One of the keys to getting the use of rewards right, is understanding their value to the user relative to the actions or activities you want them to undertake. You have to consider the effort it will take. Effort here is: skill, time, physical effort, mental effort etc.
For example, if you offer a user an iPad for posting a single two line comment on your blog, you are setting the reward far too high for the relative effort expected of the user. If you offered an iPad to the person who finds the most bugs in your system, knowing that they will have to spend hours of their own time doing it, that is a better match of reward against relative effort.
If you are using rewards as incentives to perform low effort tasks, make sure that they are of low value. Points that they can collect to trade for goods for instance. The individual rewards are low value, but continued actions can lead to more valuable rewards for the user. This is how loyalty schemes tend to work.
The graph above shows a summary of how you can view the value of rewards against effort and more importantly, if they are effective or efficient. A large reward for a low effort task, might well work, but it is not an efficient way to do things. On the flip side, ask for high effort for low reward and it becomes ineffective – even insulting.
Another interesting wrinkle here is the effect of rewards on totally intrinsic tasks – especially tasks that require altruism or kindness. If someone is doing something out of the kindness of their heart, with no expectation of reward – giving them a high value reward, even as a surprise, can be insulting. It undermines the original altruistic intention. This is definitely where you look at either giving nothing, or low value tokens of appreciation (pens, mugs with logos on, silly gifts).
You may have notices, there is more than a little here that looks like Flow. The reward needs to increase relative to the effort needed to complete the task. There are “sweet spots” and there are “danger areas”. To complete the Flow comparisons, I wanted to break down the chart into segments as in the original inspiration. After a bit of work and a very good chat with Roman Rackwitz – I offer this.
- Rewarded: I got generously rewarded for a decent amount of effort.
- Confused: I got way more than I expected for very little work, not sure why?
- Happy: A decent reward for not too much work, thanks.
- Satisfied: I didn’t have to do much, so I am satisfied with a small token.
- Unmotivated: The reward really doesn’t motivate me to exert the needed effort, but I will at a push.
- Insulted: You must be joking right? You want me to do all that for so little reward? Jog on!
- Apathetic: It’s a lot of effort, the reward is okay. Fine I’ll do it, but don’t expect much.
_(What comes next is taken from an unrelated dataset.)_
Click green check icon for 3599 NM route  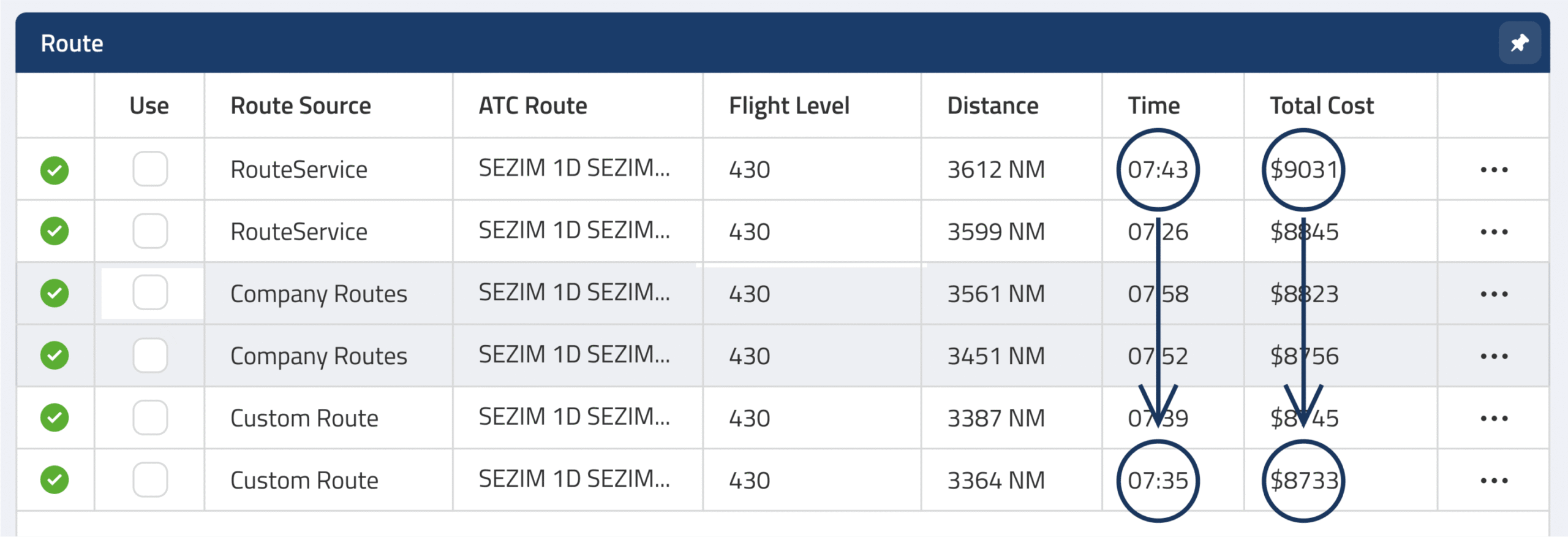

- Valued: I had to work hard and it was a challenge, but the reward was well worth it. Thanks.
The first thing that may jump out is that keeping people happy is just about giving a decent reward for low effort tasks. However, if you go back to the original graph, you will see that this is an inefficient use of rewards.
So getting the use of rewards right is tough. You have to make sure that the perceived value is relative to the perceived effort needed to achieve the task and keep in mind out efficient the use of the reward is.
You also have to keep the word “relative” close to your decisions.
For an English-speaking adult, writing a comment or a review in English is a low to medium effort task. For a non-English speaker, this would be a high effort task.
With the reward, an iPad may not be a massive reward for a reasonably affluent country, but for less affluent countries, its relative value is very high. So in the affluent country you would have a medium effort task against a medium value reward. In the less affluent country it would be seen as medium effort task with a high value reward.
This is very important as getting this wrong can cause unforeseen issues in a gamified system. I have seen entire systems ruined because the reward was too valuable for some to see a reason to “play fair” in order to earn it.